== Dataset content

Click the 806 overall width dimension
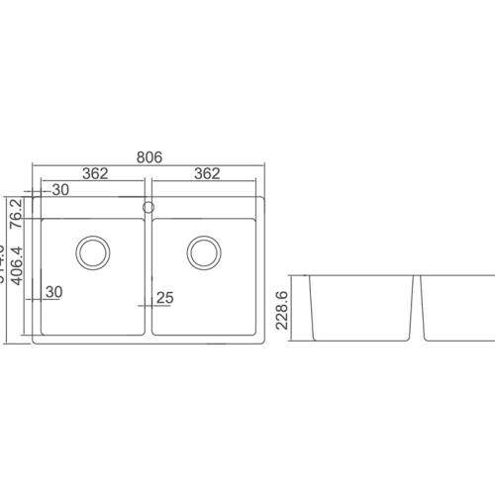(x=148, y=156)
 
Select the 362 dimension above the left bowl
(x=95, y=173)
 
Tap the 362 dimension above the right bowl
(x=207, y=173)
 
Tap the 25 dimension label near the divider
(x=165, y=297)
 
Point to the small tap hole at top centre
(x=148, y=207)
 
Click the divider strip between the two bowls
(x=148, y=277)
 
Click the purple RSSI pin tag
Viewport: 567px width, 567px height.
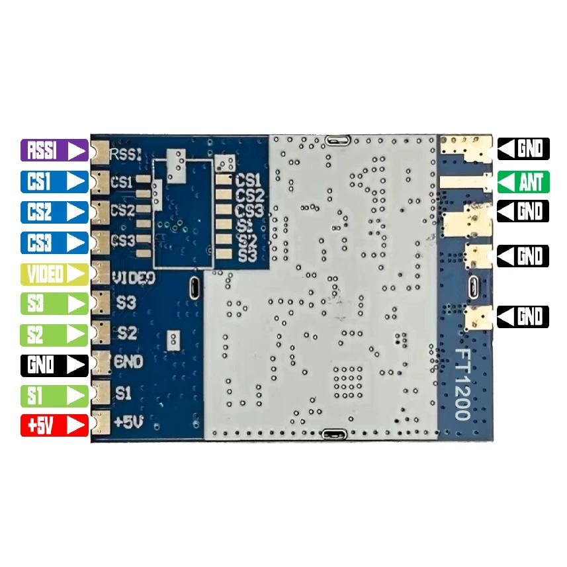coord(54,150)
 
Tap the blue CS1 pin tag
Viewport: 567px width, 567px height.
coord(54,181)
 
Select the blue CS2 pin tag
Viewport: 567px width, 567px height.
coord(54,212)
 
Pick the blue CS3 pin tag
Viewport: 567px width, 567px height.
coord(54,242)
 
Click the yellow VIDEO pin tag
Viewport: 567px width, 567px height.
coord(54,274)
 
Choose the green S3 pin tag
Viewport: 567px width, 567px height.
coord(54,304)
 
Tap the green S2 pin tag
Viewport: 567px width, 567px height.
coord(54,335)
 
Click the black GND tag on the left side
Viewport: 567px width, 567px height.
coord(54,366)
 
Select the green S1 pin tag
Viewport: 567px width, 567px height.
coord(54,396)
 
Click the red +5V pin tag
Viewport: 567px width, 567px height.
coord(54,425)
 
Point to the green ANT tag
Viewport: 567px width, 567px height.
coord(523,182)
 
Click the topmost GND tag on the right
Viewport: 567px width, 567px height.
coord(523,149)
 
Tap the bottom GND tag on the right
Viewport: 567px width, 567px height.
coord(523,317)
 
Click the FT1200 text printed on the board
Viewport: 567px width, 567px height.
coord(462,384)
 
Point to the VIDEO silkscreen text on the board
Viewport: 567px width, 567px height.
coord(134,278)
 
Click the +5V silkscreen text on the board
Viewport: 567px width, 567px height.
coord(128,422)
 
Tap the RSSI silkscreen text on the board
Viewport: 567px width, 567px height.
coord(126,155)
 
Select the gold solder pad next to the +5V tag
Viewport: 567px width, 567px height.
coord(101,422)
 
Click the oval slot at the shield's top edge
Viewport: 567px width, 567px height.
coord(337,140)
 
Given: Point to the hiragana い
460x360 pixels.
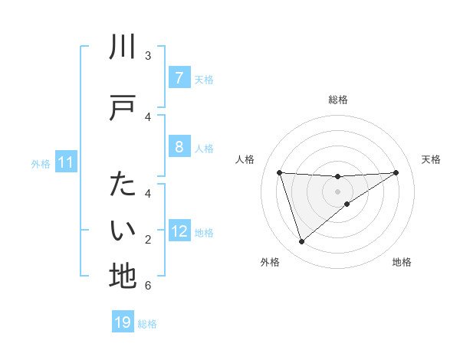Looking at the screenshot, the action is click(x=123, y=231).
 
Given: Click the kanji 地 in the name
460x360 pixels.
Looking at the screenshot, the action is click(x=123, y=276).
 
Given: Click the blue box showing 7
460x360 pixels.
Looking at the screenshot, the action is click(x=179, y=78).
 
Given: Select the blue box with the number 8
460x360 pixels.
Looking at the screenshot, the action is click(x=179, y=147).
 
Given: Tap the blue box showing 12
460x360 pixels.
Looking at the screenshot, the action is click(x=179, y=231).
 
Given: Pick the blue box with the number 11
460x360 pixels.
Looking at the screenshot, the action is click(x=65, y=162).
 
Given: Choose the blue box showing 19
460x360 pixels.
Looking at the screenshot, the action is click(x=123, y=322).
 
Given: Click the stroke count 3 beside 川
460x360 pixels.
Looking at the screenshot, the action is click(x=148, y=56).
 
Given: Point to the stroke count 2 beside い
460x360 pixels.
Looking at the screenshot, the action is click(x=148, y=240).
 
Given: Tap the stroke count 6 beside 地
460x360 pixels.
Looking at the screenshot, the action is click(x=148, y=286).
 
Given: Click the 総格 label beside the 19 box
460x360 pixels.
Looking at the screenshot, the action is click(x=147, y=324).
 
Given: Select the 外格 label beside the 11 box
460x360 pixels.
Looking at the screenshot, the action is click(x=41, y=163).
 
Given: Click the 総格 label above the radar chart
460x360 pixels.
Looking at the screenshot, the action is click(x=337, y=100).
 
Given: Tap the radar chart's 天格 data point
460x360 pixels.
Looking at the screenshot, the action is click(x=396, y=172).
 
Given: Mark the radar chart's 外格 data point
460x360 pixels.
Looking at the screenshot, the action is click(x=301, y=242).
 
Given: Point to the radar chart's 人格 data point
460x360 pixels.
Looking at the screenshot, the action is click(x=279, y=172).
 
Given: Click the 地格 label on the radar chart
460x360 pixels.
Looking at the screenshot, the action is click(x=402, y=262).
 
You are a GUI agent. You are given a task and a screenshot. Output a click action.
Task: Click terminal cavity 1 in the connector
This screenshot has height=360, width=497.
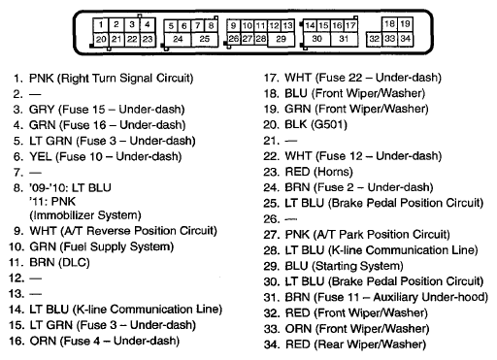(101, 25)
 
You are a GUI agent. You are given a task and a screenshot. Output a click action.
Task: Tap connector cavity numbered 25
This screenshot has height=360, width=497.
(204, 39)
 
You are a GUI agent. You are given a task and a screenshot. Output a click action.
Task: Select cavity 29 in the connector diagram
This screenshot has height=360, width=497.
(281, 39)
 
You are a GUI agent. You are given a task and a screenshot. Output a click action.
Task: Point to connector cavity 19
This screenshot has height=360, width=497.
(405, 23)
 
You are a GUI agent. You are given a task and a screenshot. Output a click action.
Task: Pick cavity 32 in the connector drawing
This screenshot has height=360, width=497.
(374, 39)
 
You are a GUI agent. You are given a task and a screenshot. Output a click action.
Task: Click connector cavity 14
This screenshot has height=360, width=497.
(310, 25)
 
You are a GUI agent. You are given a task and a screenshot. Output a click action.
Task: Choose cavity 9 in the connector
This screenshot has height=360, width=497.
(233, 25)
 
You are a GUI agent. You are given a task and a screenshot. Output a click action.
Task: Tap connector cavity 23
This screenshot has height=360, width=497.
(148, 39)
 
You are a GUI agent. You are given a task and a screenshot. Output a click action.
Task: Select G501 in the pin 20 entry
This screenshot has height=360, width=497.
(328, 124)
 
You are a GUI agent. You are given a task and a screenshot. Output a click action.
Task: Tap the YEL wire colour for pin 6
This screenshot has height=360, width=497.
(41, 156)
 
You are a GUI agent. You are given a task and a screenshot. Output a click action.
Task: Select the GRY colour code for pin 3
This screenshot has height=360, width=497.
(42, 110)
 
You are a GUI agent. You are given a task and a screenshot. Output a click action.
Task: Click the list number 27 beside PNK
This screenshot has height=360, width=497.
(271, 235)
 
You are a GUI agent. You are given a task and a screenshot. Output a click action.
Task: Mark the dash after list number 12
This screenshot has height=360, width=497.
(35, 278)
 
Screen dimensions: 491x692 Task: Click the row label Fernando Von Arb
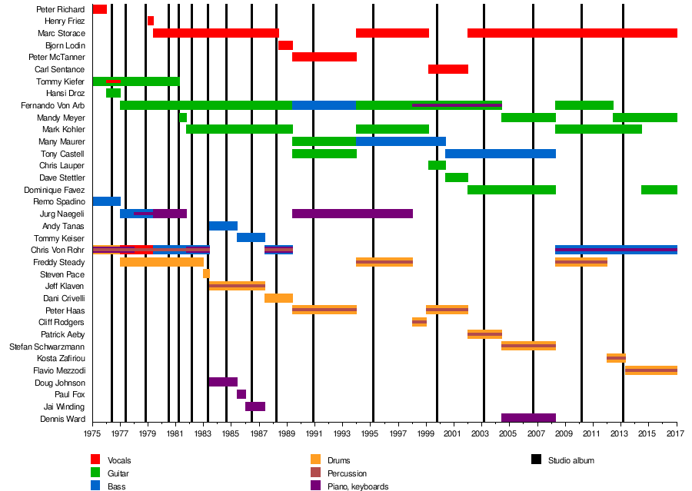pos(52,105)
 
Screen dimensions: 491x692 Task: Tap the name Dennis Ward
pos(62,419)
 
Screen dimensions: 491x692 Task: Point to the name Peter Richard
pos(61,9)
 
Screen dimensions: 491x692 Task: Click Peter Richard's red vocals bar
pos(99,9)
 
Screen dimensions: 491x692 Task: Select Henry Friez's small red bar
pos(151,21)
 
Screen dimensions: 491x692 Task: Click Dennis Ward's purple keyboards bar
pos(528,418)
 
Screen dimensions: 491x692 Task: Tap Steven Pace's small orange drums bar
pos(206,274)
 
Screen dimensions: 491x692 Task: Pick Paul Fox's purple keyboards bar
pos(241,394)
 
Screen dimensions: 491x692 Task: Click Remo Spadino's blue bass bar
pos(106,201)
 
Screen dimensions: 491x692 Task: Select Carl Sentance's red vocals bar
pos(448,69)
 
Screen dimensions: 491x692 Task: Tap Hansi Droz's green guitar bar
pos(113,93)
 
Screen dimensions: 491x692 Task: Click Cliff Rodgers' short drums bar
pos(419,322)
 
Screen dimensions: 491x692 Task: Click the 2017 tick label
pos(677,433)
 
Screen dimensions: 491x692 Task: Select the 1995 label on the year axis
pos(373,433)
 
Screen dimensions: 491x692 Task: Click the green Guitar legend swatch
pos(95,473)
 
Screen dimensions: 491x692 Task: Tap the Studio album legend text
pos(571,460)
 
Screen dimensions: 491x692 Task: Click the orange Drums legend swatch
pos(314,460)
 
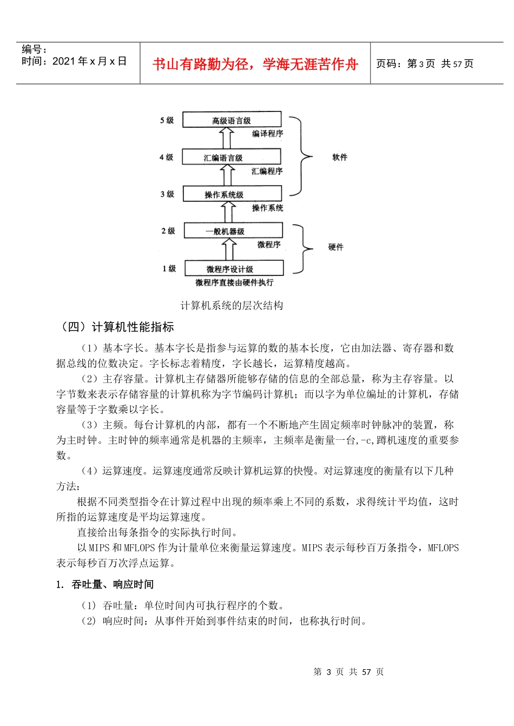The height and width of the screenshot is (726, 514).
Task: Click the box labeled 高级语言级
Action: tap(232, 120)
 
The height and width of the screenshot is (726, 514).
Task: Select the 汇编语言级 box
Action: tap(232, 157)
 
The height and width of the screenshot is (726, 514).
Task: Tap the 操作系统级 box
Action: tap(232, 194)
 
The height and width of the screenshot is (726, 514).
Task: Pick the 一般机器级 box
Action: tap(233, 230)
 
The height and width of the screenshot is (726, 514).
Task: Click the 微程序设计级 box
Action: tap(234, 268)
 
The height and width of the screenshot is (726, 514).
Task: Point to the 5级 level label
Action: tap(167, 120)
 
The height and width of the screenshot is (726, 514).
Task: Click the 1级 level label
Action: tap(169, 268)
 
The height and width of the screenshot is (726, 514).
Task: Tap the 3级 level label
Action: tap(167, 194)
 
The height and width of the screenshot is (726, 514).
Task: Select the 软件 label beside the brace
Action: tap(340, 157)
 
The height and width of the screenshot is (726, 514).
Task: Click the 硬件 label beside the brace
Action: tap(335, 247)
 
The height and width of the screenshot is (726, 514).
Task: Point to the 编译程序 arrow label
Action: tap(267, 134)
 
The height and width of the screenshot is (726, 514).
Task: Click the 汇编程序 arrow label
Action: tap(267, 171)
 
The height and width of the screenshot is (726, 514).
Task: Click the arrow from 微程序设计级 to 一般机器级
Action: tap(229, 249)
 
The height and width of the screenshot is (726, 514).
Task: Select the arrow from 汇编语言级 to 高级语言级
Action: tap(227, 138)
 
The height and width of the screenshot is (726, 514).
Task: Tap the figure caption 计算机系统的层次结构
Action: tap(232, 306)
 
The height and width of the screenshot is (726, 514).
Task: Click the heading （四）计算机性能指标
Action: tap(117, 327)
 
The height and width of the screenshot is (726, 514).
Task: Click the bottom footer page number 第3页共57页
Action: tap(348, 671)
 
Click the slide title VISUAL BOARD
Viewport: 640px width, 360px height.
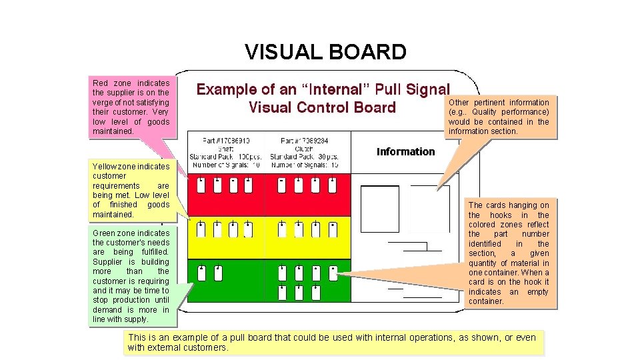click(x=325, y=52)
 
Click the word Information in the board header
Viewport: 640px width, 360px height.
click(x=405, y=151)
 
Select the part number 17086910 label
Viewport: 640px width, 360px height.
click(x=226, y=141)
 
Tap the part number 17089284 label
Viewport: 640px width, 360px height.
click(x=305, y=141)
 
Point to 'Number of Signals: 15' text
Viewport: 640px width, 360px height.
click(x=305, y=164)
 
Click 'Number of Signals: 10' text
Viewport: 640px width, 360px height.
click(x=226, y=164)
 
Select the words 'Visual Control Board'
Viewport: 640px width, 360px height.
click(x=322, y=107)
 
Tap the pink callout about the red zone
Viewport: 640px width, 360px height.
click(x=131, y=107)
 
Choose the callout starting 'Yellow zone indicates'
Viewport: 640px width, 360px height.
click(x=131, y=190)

====

** Exercise prompt **
Copy the data from its start through the line containing "coord(126,155)", including the requests, and shift every coordinate in the answers by -88. Leave out the pictures.

** Solution for this problem **
Click the 806 overall width dimension
(x=60, y=68)
 
Select the 362 dimension above the left bowl
(x=7, y=85)
 
Tap the 362 dimension above the right bowl
(x=119, y=85)
 
Tap the 25 dimension label near the divider
(x=77, y=209)
 
Point to the small tap hole at top centre
(x=60, y=119)
 
Click the divider strip between the two bowls
(x=60, y=189)
 
Click the purple RSSI pin tag
Viewport: 567px width, 567px height.
coord(-34,62)
 
Tap the blue CS1 pin tag
Viewport: 567px width, 567px height.
coord(-34,93)
 
Select the blue CS2 pin tag
Viewport: 567px width, 567px height.
coord(-34,124)
 
Pick the blue CS3 pin tag
Viewport: 567px width, 567px height.
coord(-34,154)
 
Click the yellow VIDEO pin tag
Viewport: 567px width, 567px height.
coord(-34,186)
 
Choose the green S3 pin tag
Viewport: 567px width, 567px height.
coord(-34,216)
 
Tap the green S2 pin tag
Viewport: 567px width, 567px height.
coord(-34,247)
 
Click the black GND tag on the left side
Viewport: 567px width, 567px height.
coord(-34,278)
 
Select the green S1 pin tag
Viewport: 567px width, 567px height.
coord(-34,308)
 
Click the red +5V pin tag
Viewport: 567px width, 567px height.
coord(-34,337)
 
Point to the green ANT tag
Viewport: 567px width, 567px height.
coord(435,94)
 
Click the topmost GND tag on the right
Viewport: 567px width, 567px height.
coord(435,61)
 
Tap the bottom GND tag on the right
Viewport: 567px width, 567px height.
coord(435,229)
 
Click the FT1200 text printed on the board
Viewport: 567px width, 567px height.
coord(374,296)
 
Point to the VIDEO silkscreen text on the board
Viewport: 567px width, 567px height.
coord(46,190)
 
Click the +5V silkscreen text on the board
Viewport: 567px width, 567px height.
coord(40,334)
 
Tap the RSSI silkscreen text on the board
Viewport: 567px width, 567px height.
coord(38,67)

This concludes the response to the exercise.